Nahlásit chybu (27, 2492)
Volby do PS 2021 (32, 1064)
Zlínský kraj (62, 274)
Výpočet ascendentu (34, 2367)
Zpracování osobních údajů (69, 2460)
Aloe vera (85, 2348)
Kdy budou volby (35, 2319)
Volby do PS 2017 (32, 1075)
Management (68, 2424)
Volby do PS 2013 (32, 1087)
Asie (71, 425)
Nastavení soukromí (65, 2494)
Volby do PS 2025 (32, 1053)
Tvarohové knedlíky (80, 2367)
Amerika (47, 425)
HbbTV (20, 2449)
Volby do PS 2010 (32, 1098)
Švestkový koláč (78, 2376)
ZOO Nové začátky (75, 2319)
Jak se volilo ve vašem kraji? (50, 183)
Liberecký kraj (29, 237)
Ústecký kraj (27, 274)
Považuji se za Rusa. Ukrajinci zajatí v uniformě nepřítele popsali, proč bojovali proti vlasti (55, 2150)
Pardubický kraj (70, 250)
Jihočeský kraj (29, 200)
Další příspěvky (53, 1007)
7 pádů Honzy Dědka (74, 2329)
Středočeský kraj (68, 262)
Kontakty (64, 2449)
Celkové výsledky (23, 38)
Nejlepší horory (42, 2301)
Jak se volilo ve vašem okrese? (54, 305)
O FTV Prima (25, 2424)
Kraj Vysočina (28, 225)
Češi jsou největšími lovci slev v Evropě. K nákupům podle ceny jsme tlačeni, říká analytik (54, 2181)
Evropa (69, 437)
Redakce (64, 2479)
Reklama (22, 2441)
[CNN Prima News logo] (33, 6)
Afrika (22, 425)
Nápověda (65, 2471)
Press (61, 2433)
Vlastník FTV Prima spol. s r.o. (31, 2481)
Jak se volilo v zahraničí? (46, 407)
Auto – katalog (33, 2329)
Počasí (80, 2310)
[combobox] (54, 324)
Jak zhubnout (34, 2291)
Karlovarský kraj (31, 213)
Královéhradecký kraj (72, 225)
========================================================================
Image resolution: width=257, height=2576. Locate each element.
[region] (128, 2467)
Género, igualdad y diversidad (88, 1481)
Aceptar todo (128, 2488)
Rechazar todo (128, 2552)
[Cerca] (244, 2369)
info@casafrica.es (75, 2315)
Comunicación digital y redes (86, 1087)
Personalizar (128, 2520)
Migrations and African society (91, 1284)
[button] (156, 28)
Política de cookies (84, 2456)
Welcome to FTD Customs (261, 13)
========================================================================
- [HOW TO COMPLETE THIS TASK]:
Taking the lines above, repeat exactly those from the line that contains "Zlínský kraj (62, 274)" through the line that contains "Nejlepší horory (42, 2301)", and both of those lines as well. Include nothing else.

- [EXERCISE ANSWER]:
Zlínský kraj (62, 274)
Výpočet ascendentu (34, 2367)
Zpracování osobních údajů (69, 2460)
Aloe vera (85, 2348)
Kdy budou volby (35, 2319)
Volby do PS 2017 (32, 1075)
Management (68, 2424)
Volby do PS 2013 (32, 1087)
Asie (71, 425)
Nastavení soukromí (65, 2494)
Volby do PS 2025 (32, 1053)
Tvarohové knedlíky (80, 2367)
Amerika (47, 425)
HbbTV (20, 2449)
Volby do PS 2010 (32, 1098)
Švestkový koláč (78, 2376)
ZOO Nové začátky (75, 2319)
Jak se volilo ve vašem kraji? (50, 183)
Liberecký kraj (29, 237)
Ústecký kraj (27, 274)
Považuji se za Rusa. Ukrajinci zajatí v uniformě nepřítele popsali, proč bojovali proti vlasti (55, 2150)
Pardubický kraj (70, 250)
Jihočeský kraj (29, 200)
Další příspěvky (53, 1007)
7 pádů Honzy Dědka (74, 2329)
Středočeský kraj (68, 262)
Kontakty (64, 2449)
Celkové výsledky (23, 38)
Nejlepší horory (42, 2301)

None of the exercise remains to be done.